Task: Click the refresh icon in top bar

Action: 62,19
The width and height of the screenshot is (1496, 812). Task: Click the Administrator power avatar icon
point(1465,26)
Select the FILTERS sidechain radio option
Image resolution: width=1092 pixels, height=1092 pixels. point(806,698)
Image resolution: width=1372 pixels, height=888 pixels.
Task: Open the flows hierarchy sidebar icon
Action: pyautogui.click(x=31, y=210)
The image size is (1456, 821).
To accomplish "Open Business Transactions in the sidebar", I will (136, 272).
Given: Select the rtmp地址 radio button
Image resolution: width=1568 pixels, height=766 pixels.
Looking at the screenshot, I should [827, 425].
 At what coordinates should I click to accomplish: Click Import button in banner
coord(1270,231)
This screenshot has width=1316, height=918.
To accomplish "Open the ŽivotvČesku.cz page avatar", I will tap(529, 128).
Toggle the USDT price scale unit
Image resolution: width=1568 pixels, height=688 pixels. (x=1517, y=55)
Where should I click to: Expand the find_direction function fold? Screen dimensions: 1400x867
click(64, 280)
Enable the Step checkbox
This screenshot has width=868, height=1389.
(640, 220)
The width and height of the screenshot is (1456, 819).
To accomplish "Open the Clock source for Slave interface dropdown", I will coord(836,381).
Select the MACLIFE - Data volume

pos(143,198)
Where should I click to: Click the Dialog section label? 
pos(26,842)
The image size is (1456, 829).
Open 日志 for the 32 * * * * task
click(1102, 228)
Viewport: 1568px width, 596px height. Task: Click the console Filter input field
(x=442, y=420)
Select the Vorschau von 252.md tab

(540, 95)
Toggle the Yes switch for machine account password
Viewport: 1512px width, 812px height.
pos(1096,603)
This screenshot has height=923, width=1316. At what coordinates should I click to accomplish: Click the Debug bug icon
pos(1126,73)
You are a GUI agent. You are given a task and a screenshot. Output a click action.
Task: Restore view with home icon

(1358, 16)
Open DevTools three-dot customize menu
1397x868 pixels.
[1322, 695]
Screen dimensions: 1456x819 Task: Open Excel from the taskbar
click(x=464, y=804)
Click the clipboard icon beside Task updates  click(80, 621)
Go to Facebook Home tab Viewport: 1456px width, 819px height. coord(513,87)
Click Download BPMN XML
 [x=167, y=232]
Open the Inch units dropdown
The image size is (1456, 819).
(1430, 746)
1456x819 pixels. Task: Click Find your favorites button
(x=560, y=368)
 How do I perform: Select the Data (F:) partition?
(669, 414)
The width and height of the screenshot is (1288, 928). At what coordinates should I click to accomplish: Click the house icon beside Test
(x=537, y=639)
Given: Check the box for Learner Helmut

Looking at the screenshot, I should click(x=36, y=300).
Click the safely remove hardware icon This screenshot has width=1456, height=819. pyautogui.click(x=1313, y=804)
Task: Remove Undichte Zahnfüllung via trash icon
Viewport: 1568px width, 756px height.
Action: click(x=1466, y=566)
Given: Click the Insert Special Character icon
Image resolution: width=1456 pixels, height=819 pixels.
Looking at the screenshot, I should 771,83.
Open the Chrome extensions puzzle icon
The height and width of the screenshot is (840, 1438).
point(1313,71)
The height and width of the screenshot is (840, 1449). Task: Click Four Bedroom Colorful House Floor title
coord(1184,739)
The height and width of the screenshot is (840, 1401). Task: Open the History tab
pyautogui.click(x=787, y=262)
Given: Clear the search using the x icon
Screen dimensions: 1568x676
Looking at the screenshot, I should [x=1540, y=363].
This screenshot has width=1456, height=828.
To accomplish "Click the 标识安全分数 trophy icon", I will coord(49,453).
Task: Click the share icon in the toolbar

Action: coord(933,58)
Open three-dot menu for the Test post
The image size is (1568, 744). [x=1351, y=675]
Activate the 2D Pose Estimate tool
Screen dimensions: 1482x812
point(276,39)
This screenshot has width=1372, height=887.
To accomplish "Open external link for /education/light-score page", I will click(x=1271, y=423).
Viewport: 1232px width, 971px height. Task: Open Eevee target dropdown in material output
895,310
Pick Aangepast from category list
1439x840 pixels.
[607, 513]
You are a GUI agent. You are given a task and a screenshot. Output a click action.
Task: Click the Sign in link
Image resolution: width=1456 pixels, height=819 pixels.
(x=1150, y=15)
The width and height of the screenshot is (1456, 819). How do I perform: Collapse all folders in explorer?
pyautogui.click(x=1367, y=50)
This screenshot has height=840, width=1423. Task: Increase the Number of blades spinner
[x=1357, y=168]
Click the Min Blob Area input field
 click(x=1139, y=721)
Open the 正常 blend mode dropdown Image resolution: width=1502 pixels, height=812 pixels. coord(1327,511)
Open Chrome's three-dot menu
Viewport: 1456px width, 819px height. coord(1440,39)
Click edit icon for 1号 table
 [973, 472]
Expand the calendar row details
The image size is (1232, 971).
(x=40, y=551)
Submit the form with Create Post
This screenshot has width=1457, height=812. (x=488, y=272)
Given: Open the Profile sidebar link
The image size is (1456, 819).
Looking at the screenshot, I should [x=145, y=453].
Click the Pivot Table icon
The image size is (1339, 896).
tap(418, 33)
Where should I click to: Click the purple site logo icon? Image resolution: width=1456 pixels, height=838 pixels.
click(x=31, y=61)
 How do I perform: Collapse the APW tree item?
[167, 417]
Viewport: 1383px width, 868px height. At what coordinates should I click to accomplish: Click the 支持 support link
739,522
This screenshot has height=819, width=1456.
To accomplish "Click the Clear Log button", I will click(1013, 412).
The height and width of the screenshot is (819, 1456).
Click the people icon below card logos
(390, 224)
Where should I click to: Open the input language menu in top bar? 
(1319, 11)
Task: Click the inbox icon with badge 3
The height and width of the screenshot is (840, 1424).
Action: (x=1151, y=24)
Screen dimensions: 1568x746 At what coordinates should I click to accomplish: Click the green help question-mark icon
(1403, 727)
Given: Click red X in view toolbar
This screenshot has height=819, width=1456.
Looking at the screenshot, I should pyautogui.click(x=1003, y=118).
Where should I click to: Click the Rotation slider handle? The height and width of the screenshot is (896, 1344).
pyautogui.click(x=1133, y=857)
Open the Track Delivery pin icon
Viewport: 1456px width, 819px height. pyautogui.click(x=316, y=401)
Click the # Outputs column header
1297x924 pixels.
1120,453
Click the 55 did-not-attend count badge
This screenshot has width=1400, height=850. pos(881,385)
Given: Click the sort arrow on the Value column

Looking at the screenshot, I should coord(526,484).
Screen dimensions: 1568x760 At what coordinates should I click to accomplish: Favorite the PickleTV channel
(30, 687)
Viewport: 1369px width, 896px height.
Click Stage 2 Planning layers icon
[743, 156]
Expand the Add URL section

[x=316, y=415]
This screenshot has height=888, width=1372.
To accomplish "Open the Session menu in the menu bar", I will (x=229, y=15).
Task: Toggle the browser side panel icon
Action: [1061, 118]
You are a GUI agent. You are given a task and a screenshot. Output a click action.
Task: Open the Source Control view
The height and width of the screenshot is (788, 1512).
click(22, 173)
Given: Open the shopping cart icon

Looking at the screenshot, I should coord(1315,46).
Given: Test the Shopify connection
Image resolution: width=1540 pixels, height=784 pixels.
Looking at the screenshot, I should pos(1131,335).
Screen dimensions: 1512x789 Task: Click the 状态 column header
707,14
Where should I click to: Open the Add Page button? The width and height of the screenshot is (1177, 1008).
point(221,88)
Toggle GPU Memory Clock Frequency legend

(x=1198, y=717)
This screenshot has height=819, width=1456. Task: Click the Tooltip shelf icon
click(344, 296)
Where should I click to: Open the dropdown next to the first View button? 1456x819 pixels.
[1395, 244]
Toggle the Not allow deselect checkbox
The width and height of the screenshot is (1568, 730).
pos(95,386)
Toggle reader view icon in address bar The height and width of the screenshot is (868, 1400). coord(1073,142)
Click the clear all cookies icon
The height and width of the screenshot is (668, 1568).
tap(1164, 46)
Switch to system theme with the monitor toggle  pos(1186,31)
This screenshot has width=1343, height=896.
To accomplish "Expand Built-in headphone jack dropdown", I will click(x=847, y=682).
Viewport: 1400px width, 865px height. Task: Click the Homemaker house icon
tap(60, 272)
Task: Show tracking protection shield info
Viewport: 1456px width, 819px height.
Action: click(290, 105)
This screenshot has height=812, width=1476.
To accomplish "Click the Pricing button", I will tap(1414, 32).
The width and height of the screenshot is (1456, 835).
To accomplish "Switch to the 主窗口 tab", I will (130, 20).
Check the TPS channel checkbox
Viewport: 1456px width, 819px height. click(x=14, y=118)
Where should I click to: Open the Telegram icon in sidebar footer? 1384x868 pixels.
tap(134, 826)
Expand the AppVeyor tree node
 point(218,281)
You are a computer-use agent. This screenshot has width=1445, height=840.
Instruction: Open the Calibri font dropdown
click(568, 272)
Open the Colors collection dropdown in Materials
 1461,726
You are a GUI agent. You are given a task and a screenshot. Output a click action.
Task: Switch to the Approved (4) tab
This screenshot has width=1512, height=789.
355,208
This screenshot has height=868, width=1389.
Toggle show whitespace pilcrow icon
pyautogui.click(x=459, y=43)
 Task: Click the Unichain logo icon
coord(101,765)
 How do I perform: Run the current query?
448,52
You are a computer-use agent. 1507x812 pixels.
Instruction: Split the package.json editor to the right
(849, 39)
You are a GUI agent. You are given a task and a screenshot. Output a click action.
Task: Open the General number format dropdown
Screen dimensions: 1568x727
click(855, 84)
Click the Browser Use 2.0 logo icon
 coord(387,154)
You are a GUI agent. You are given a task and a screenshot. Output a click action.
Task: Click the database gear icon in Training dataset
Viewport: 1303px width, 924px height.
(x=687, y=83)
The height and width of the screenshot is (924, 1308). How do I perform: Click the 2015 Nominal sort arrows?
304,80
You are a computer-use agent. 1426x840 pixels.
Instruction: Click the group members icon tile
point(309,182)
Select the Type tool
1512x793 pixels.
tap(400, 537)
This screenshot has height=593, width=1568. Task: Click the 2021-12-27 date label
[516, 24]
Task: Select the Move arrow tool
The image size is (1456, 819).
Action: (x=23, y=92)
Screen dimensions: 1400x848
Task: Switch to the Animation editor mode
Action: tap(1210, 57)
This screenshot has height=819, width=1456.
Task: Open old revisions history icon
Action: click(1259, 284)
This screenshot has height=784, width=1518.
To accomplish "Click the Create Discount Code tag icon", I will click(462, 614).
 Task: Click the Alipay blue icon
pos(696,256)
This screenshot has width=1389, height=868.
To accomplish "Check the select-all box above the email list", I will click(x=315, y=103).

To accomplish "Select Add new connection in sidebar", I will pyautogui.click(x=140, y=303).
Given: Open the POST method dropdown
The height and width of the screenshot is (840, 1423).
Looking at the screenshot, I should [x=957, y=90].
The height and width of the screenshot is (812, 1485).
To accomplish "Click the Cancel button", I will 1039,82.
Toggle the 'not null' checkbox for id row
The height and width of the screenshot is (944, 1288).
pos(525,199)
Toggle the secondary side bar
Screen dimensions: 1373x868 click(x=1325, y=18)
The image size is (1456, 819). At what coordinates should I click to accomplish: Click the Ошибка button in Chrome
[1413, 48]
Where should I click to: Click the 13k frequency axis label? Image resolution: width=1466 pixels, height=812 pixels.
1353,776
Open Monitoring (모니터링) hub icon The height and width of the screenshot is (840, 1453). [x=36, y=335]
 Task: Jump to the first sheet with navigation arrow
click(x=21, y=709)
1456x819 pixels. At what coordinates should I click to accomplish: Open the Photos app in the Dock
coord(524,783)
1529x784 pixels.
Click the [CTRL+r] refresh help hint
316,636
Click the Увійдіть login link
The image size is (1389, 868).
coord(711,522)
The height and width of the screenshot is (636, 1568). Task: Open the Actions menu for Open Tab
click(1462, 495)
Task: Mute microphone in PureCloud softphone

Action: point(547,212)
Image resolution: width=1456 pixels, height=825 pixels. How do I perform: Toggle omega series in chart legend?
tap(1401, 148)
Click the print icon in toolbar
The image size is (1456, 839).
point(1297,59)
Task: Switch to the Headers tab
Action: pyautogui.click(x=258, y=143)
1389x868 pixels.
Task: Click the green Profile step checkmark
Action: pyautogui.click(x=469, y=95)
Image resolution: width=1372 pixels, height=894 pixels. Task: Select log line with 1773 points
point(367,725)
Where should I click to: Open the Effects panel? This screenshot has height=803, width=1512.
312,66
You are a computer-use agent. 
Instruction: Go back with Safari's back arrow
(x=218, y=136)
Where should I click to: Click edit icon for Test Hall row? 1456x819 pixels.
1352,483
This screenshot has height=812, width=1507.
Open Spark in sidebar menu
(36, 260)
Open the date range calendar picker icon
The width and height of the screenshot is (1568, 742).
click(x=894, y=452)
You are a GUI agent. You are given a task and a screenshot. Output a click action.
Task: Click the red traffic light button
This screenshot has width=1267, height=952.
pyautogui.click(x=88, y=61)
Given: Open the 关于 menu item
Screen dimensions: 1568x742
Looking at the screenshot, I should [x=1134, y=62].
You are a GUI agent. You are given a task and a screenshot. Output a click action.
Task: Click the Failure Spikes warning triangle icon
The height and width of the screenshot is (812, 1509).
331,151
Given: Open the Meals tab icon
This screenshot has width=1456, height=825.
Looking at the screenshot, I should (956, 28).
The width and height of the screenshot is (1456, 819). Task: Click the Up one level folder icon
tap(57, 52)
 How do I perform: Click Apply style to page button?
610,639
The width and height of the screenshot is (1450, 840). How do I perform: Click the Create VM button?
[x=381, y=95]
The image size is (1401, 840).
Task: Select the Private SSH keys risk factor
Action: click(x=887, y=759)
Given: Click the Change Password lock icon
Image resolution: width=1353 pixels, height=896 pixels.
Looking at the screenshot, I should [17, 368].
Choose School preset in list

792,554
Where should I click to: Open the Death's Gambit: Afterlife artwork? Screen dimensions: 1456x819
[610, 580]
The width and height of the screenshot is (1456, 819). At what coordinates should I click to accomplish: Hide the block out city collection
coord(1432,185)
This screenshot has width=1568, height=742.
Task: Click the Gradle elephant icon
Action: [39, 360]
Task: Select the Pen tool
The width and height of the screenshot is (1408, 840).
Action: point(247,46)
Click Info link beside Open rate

§ §

[WHAT NEEDS TO BE DONE]
In the listing above, find the line with "Task: Restore view with home icon" and the line with "Given: Click the Insert"; set down exactly those two lines and every line between them, nothing more.

[RESPONSE AREA]
Task: Restore view with home icon

(1358, 16)
Open DevTools three-dot customize menu
1397x868 pixels.
[1322, 695]
Screen dimensions: 1456x819 Task: Open Excel from the taskbar
click(x=464, y=804)
Click the clipboard icon beside Task updates  click(80, 621)
Go to Facebook Home tab Viewport: 1456px width, 819px height. coord(513,87)
Click Download BPMN XML
 [x=167, y=232]
Open the Inch units dropdown
The image size is (1456, 819).
(1430, 746)
1456x819 pixels. Task: Click Find your favorites button
(x=560, y=368)
 How do I perform: Select the Data (F:) partition?
(669, 414)
The width and height of the screenshot is (1288, 928). At what coordinates should I click to accomplish: Click the house icon beside Test
(x=537, y=639)
Given: Check the box for Learner Helmut

Looking at the screenshot, I should click(x=36, y=300).
Click the safely remove hardware icon This screenshot has width=1456, height=819. pyautogui.click(x=1313, y=804)
Task: Remove Undichte Zahnfüllung via trash icon
Viewport: 1568px width, 756px height.
Action: click(x=1466, y=566)
Given: Click the Insert Special Character icon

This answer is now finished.